В жизни магнера может наступить момент, когда все силы будут брошены на решение одной единственной задачи. Тогда он способен на чудо или может стать чудовищем, но для достижения этого порой приходится пожертвовать многим, вплоть до собственной жизни. Мне было четырнадцать, я не знала, чего хочу больше — спалить все дотла вместе с собой или оживить единственную подругу.
Огонь в моих руках вспыхнул очень ярко, в этот миг я могла соперничать в силе с взрослыми боевиками. И я без жалости швырялась им, пока меня не скрутили. Никого не убила, с меткостью у меня и правда были проблемы, только ранила, обожгла. Впрочем, надзирателям мое поведение неожиданно пришлось по вкусу: еще бы, такой сильный боевик. Но мой огненный талант после вспышки истончился, перестал быть стабильным, и на первый план вышел слабый дар менталиста — никому не нужный дар.
— Сумеешь привязать — выживешь, — пару дней спустя мне швырнули в руки крошечного полумертвого котенка. Он был несуразный, больной и очень истощенный. У него были трогательные розовые подушечки на лапках. Я прижалась к его шерстке лицом и впервые за долгие дни после смерти подруги разрыдалась. Мне хотелось жить, но не так, как раньше.

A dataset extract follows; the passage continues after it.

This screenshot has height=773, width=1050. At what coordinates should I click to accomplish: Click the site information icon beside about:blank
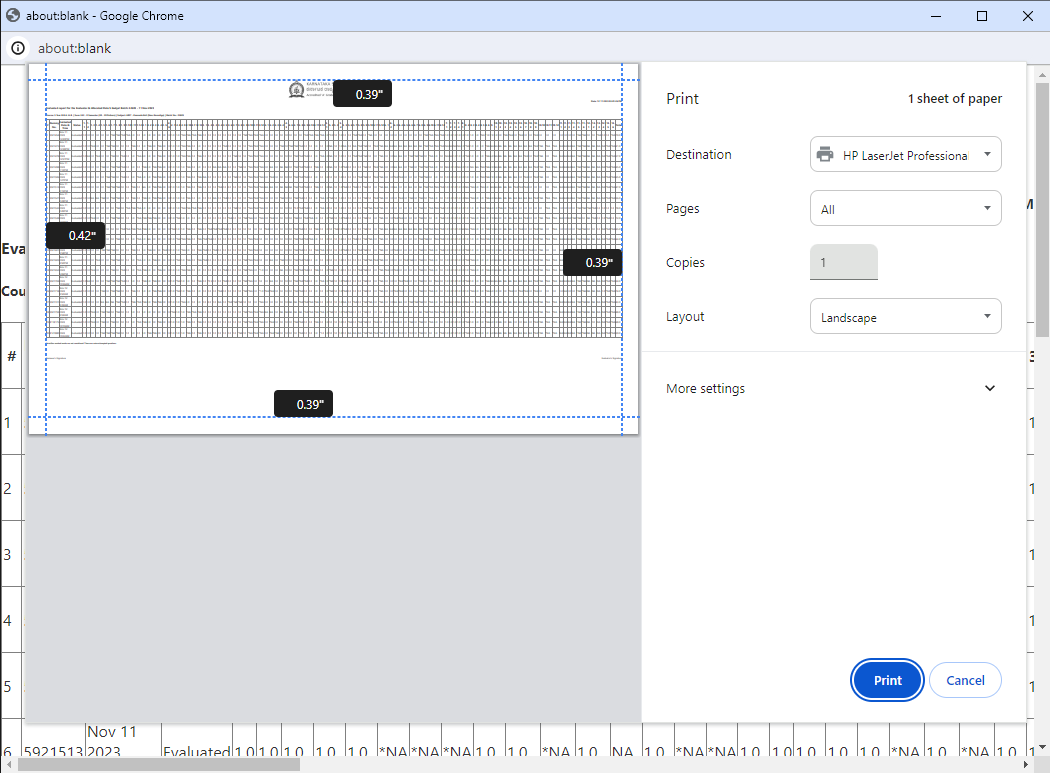(18, 48)
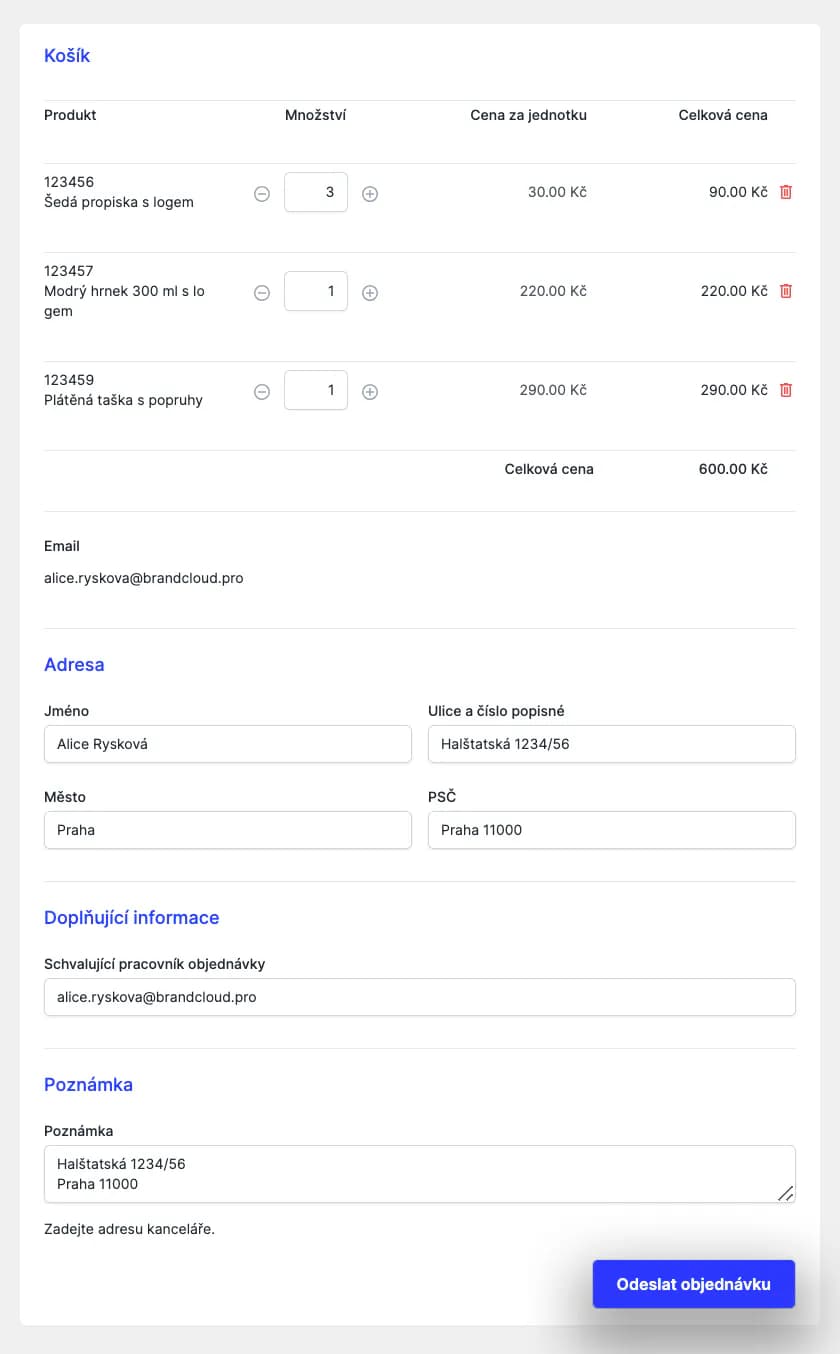Increase quantity of Plátěná taška s popruhy
This screenshot has width=840, height=1354.
(x=370, y=392)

— Я буду звать тебя манеер Лапка, — прошептала я котенку. — Ты не просто какой-то там подзаборный котик, ты — сильный и гордый манеер. С тобой мне нечего бояться. А меня зовут Никке…
— Даннике, харс меня подери, кого я вижу?..
Чужой голос вырвал меня из воспоминаний. Я сначала даже обрадовалась, что кто-то нашел меня, а потом внутри все застыло льдом. Он назвал меня «Даннике». Этот голос, мужской голос, смутно знакомый! Он назвал меня тем именем, которое я выбросила, спрятала далеко внутри, почти забыла. Мой испуг настолько сильный, что я нашла силы дернуться и попытаться отползти.
— Моя дорогая Даннике! Как же я рад тебя видеть!
Чужая рука потянула меня за волосы, поднимая лицо к свету. Вердомме! В прошлый раз меня сбил с толку шрам на его лице. Но теперь я в полной мере поняла, кто передо мной. Так же как и то, что он не отпустит.
— Добро пожаловать домой, — ухмыльнулся он и ударил меня кулаком в висок.
Глава тридцать пятая
Сознание возвращалось вспышками. Что произошло? Или мне приснился очередной кошмар? Я была на крыше, потом взрыв, а дальше, что было дальше?
— Милая моя, просыпайся… Женушка моя, ненаглядная…
Я поморщилась, голос едва ли был похож на голос моего мужа. И Гейс никогда не называл меня женушкой, и никогда в его словах не было столько издевки. Это не Гейс. Но кто? Почему голос мне так знаком? Вспоминать не хочется, но, кажется, это придется сделать, потому что очень сильно болит голова.
— А ты ничего так, фигуристая стала, — смысл его слов мне очень не понравился. — Станешь моей женушкой?